# Lecture 8: Causal Discovery and Inference

Learning and inference algorithms for causal discovery.

Causation implies correlation (or dependence), but correlation does not imply causation. For example, consider the case of chocolate consumption vs. the number of Nobel Laureates in the country:

From this plot, we can see that they are highly correlated. But it is absurd to say that if we want to increase the number of Nobel Laureates in a country, we need to eat more chocolate. This is where the idea of causality comes in. They are correlated, but chocolate consumption is not the cause of Nobel Laureates. The following equations capture this difference mathematically:

$X$ and $Y$ are dependent if and only if $\exists x_1$ different than $x_2$ such that:

$P(Y \mid X=x_{1}) \text{ different than } P(Y \mid X=x_2)$

$X$ is a cause of $Y$ if and only if $\exists x_1$ different than $x_2$ such that:

$P(Y \mid do(X=x_1) \text{ different than } P(Y \mid X=x_2)$

The definition requires just a single pair of distinct $x_1, x_2$ to have different conditional distributions of $Y$. $Y$ may have the same conditional distribution over a range of $X$ values, but if we find even a single pair for which the conditional distribution is different, $X$ and $Y$ are dependent. The same goes for causation.

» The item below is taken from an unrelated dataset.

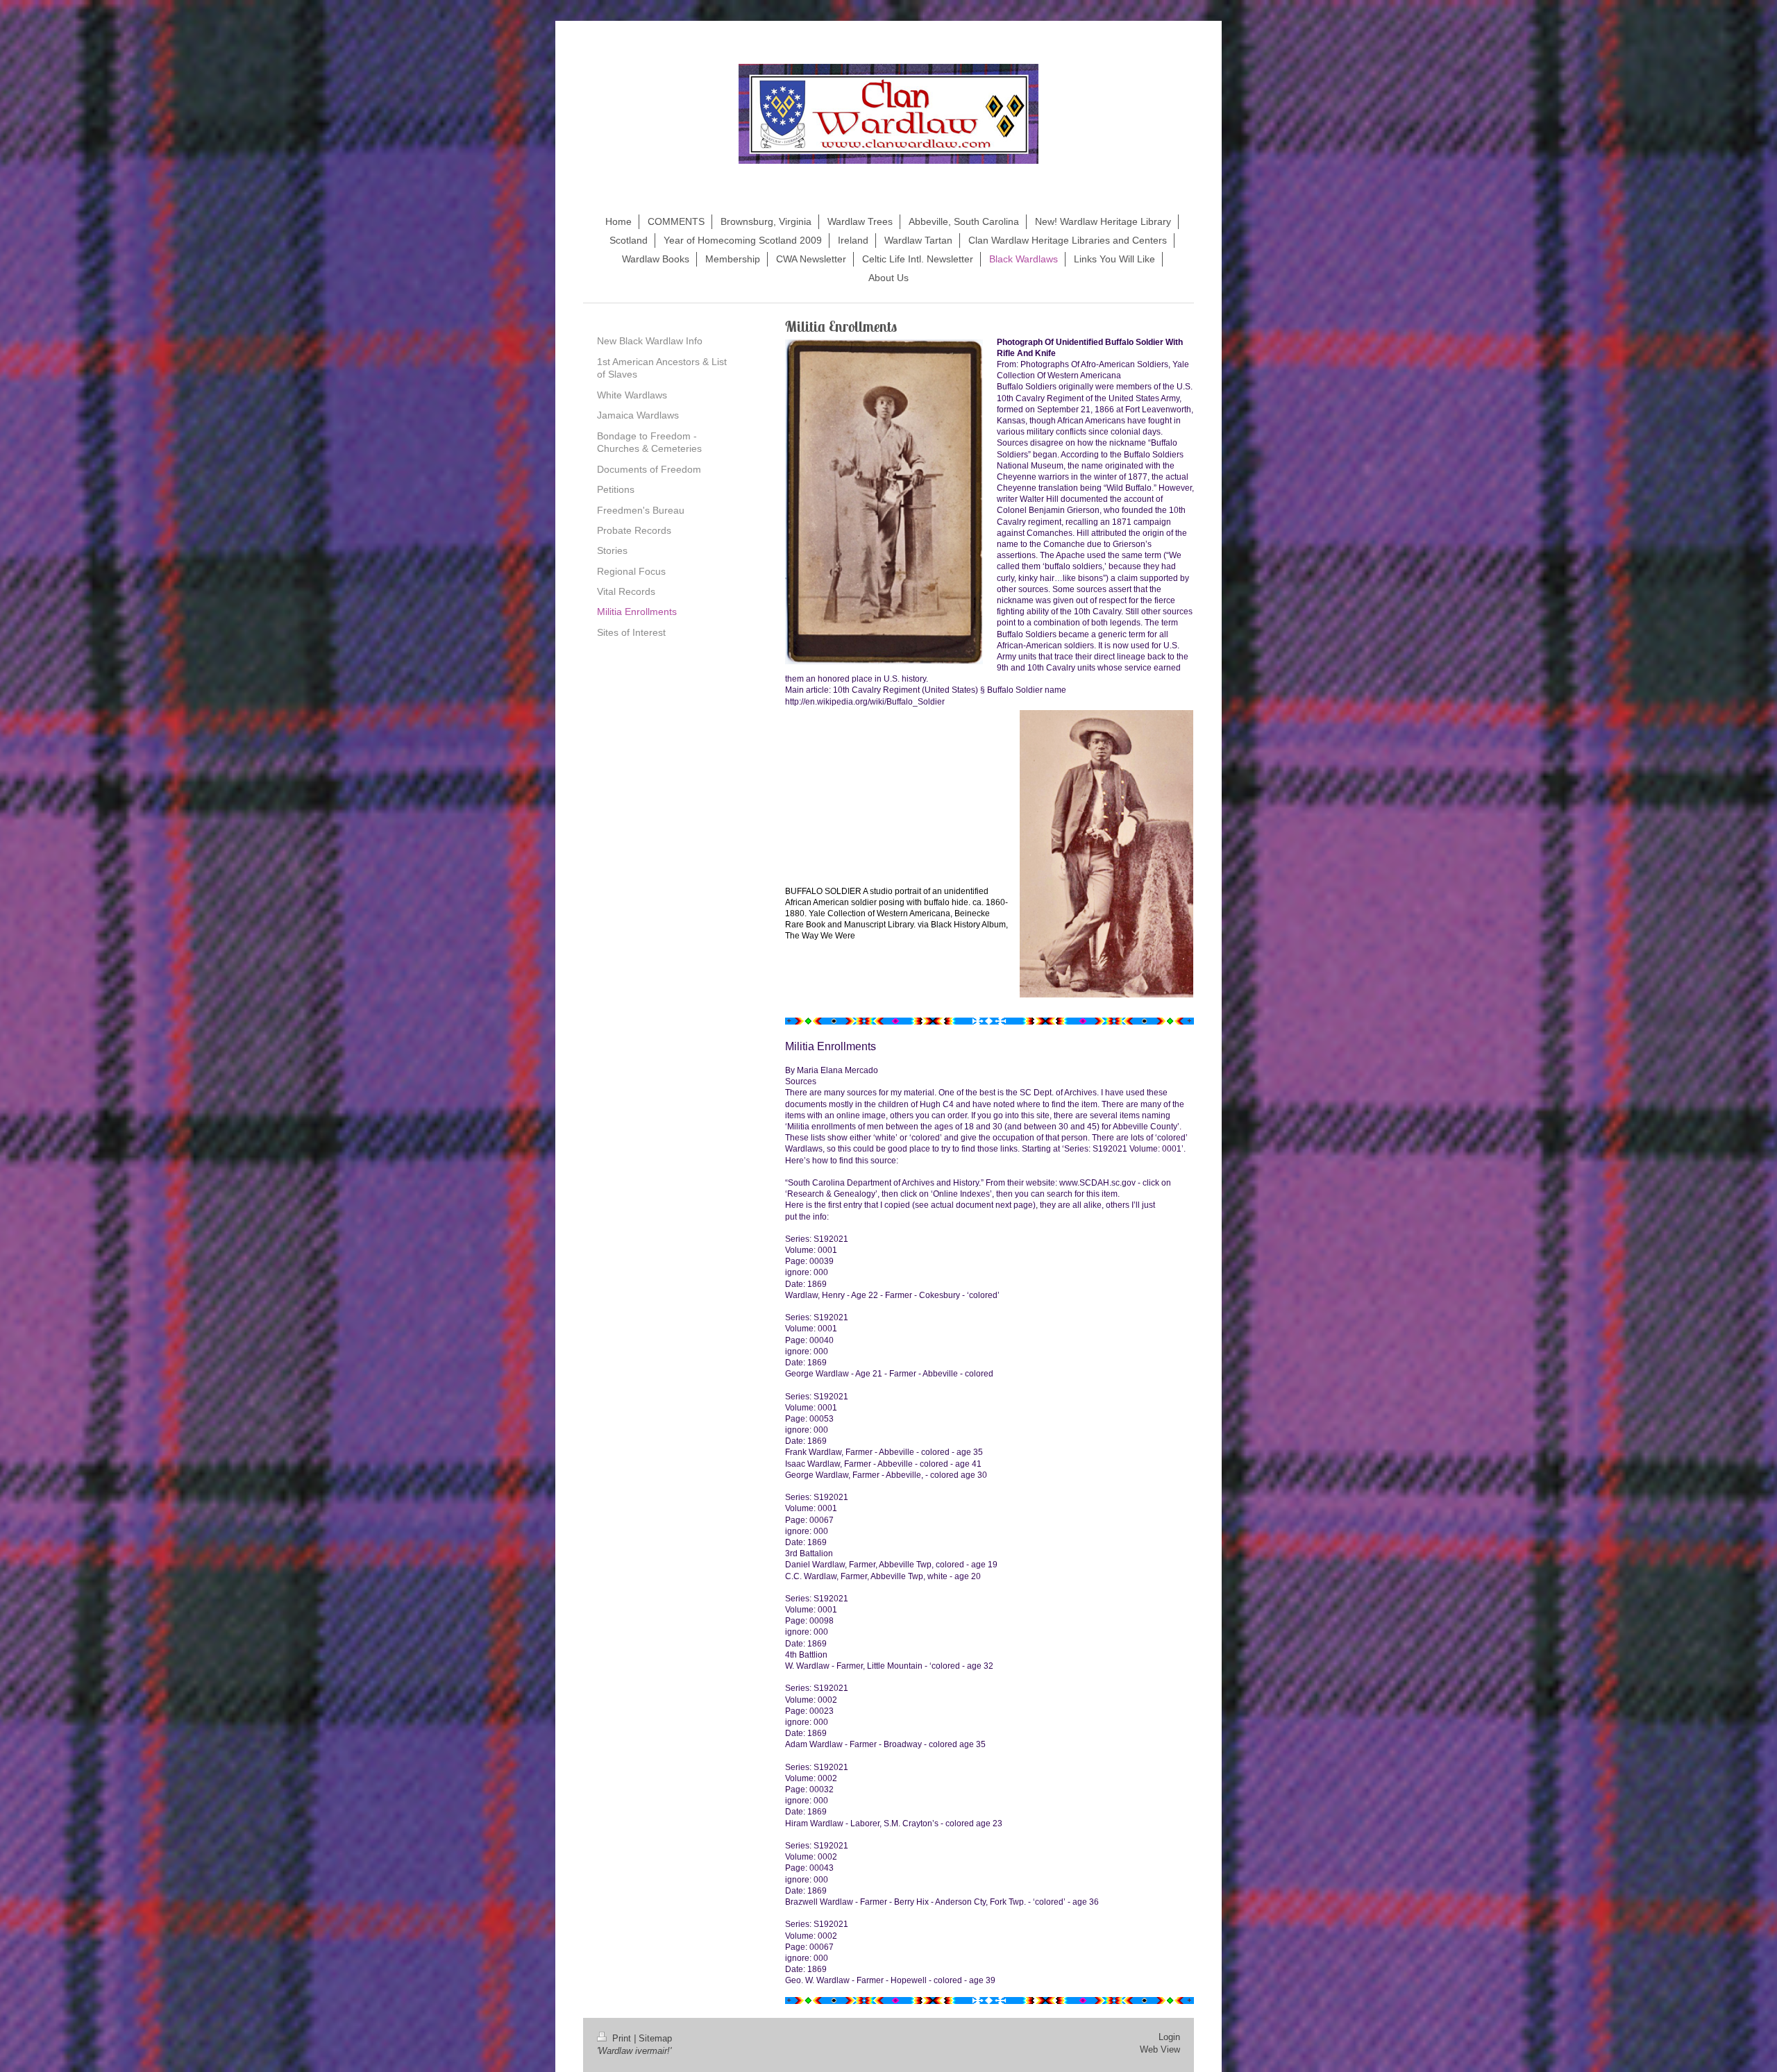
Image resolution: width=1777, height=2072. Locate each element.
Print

The causation definition is circular in the sense that, if we don’t know the causal relation of the other variables, we can’t define the intervention of $X$ and thus can’t find the causal relation of $X$ and $Y$. So in order to define one causal relation, we need all other causal relations.

## Causal Thinking

Example 1: Suppose there are two types of patients, one with small kidney stones and the other with large kidney stones. There are two types of treatments to choose from, A and B. From the data we can see that, if we consider the patient categories separately, treatment A has a higher recovery rate in both cases. But if we combine the categories of patients, we see that the treatment B has a higher recovery rate 83% (289/350). So, as a doctor, which treatment would you suggest to a patient?

Example 2: We plot cholesterol levels vs. the amount of exercise for people of different age groups. For each age group, we see that the more you exercise, the less cholesterol you have. But if we combine all the plots (of different age groups), we see the opposite result: the more you exercise, the more cholesterol you have.

In both examples, there was a common cause between the quantities we were comparing, and due to this common cause, the relationship between the quantities can be arbitrary. We should fix the value of the common cause, and then see the relation between the quantities we want to compare.

### Strange Dependence

Example: If we go back 50 years, we observe that female college students score higher on IQ tests than male students on average. Gender and IQ are two very different quantities, and we can safely assume that they are independent. But given a common cause, like say going to college, now they become dependent. A simple way to understand this is as follows: Two independent variables $X$ and $Y$ become dependent if we condition on the sum of $X$ and $Y$.